Gerome Breen: Measuring the environment is not as straightforward as measuring genetic variation. We ask people about their demographics, education, socio-economic status, and experiences of interpersonal trauma and other life events. We then integrate this information into our studies of genetics or do joint genetic and social-environmental risk factor studies.”
“FLG: The GLAD study is currently only in the UK. Do you think it’s important to carry out studies like these on a global scale? That would be a big undertaking.
Gerome Breen: Yes, we think it’s very important to carry out studies on a global scale. The environment affects our genetic results, and this is often overlooked. For example, we find that 15-20% of the genetic variants associated with depression in European samples are related to BMI. However, studies in East Asia have revealed that these genetic associations are probably mediated by the environment.
To take that further, if we gather large samples from different populations around the globe, we can develop a good understanding of the core biology of depression. Social and environmental risk factors vary across different countries, and to understand the core biology of depression, we need samples from different ethnicities, populations, and countries at a very large scale. This is even before considering global equity in research and addressing the fact that almost no studies have been done on depression genetics in African populations.

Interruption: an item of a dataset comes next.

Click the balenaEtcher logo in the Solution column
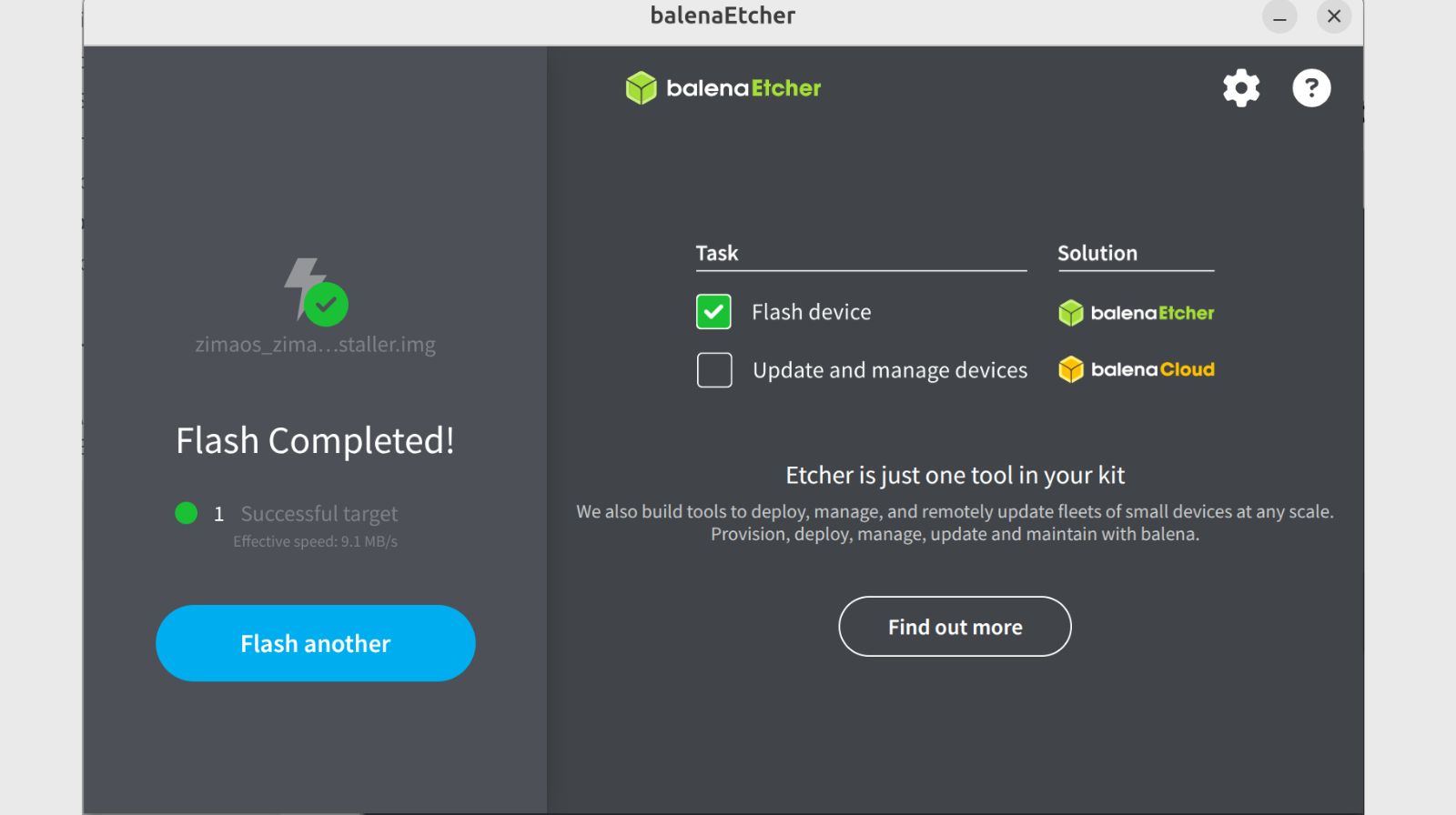Image resolution: width=1456 pixels, height=815 pixels. [1136, 313]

Along with investigators in Edinburgh and Cardiff, we have initiated a project called Depression Genetics in Africa (Dec. Gen. Africa) in collaboration with investigators in Ethiopia, Malawi, Nigeria and South Africa with funding from the Wellcome Trust. Our goal is to recruit 10,000 people from these countries with severe depression to carry out the first large-scale depression genetics study in Africa. The project will also train African investigators in psychiatric genetics and set up the local infrastructure to allow larger studies to take place.”
“FLG: How can genomics improve the clinical trial approaches that are currently used in mental health?

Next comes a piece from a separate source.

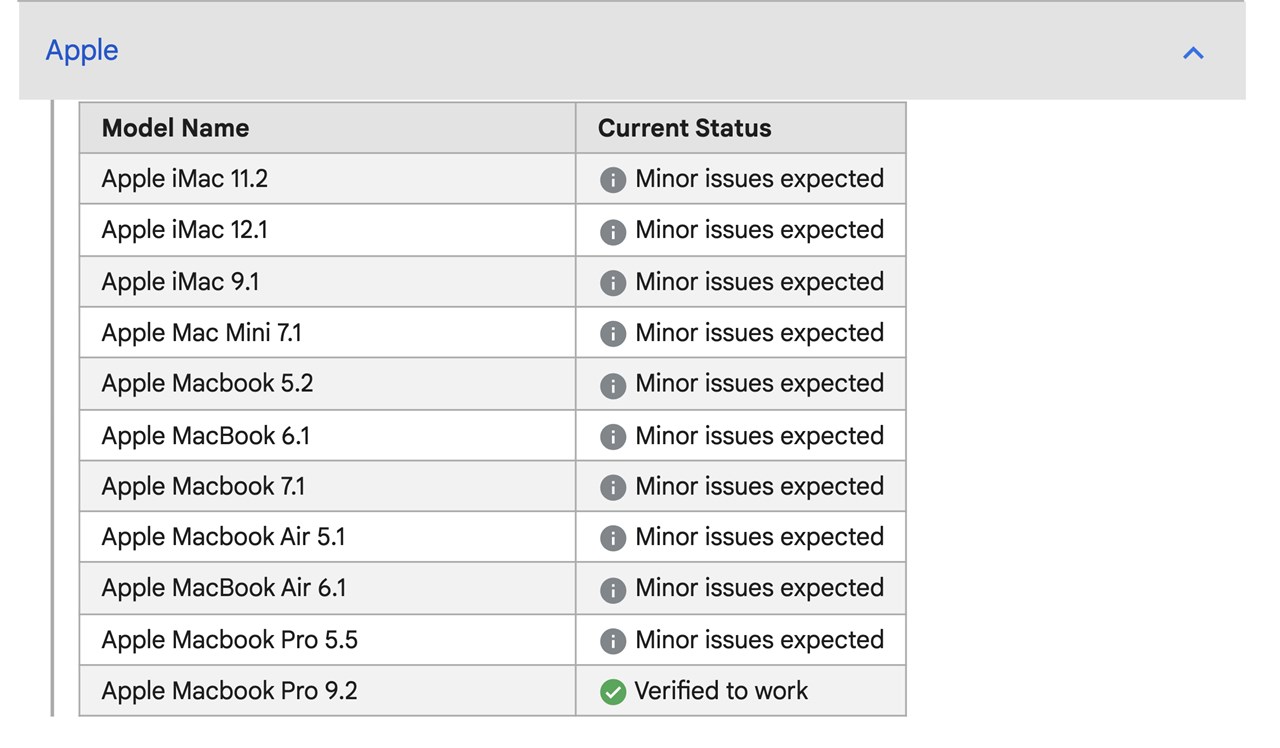This screenshot has width=1280, height=748.
Task: Click the Current Status column header
Action: pos(684,128)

Gerome Breen: I think one of the key areas that interests us is the ability to recruit participants based on their genetic makeup. For example, we could recruit people with high or low polygenic risk scores and use different trial designs that focus on genetic selection (of participants) rather than phenotypic clinical variables. Another example would be if a drug company is developing a therapeutic, and they know that a specific genetic variant is important for the drug’s target or response, they could recruit participants based on that genetic variation.”
With omics technology continuing to increase exponentially in potential, mental health research is likely to benefit significantly in the coming years. However, there are still a number of caveats to consider. Diversity in genomics research is perhaps the biggest pitfall for both mental and physical health research, and many of the studies we have cited here focus primarily or exclusively on European populations. This is now beginning to change, but with the largest available resources still suffering from homogeneity, there will be a significant effort needed to change this. Another crucial yet often overlooked point is diversity between sexes. Typically, animal studies focus on male specimens, but many illnesses, mental or otherwise, differ between the sexes at a molecular level. In fact, a recent study has revealed that, in mice, the stress response differs between males and females. These findings could contribute to better targeted research and therapy for women.

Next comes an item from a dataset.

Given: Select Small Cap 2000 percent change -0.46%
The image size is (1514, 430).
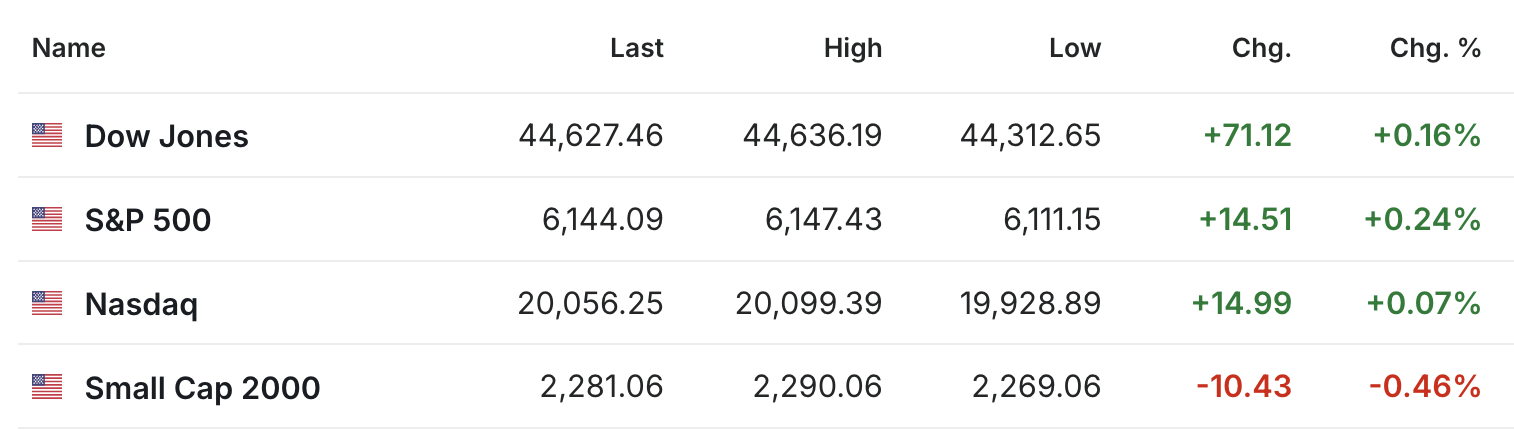Looking at the screenshot, I should (1424, 386).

By diversifying mental health research and applying new technologies as they become available, we may in time see the introduction of genomic medicine for mental health in the clinic. This could take a variety of forms, such as predictive treatments when a condition runs in a family or more targeted treatments for those suffering from a certain condition based on their own molecular profile.
We hope you enjoyed this whistlestop tour through the evolution of the mental health research landscape!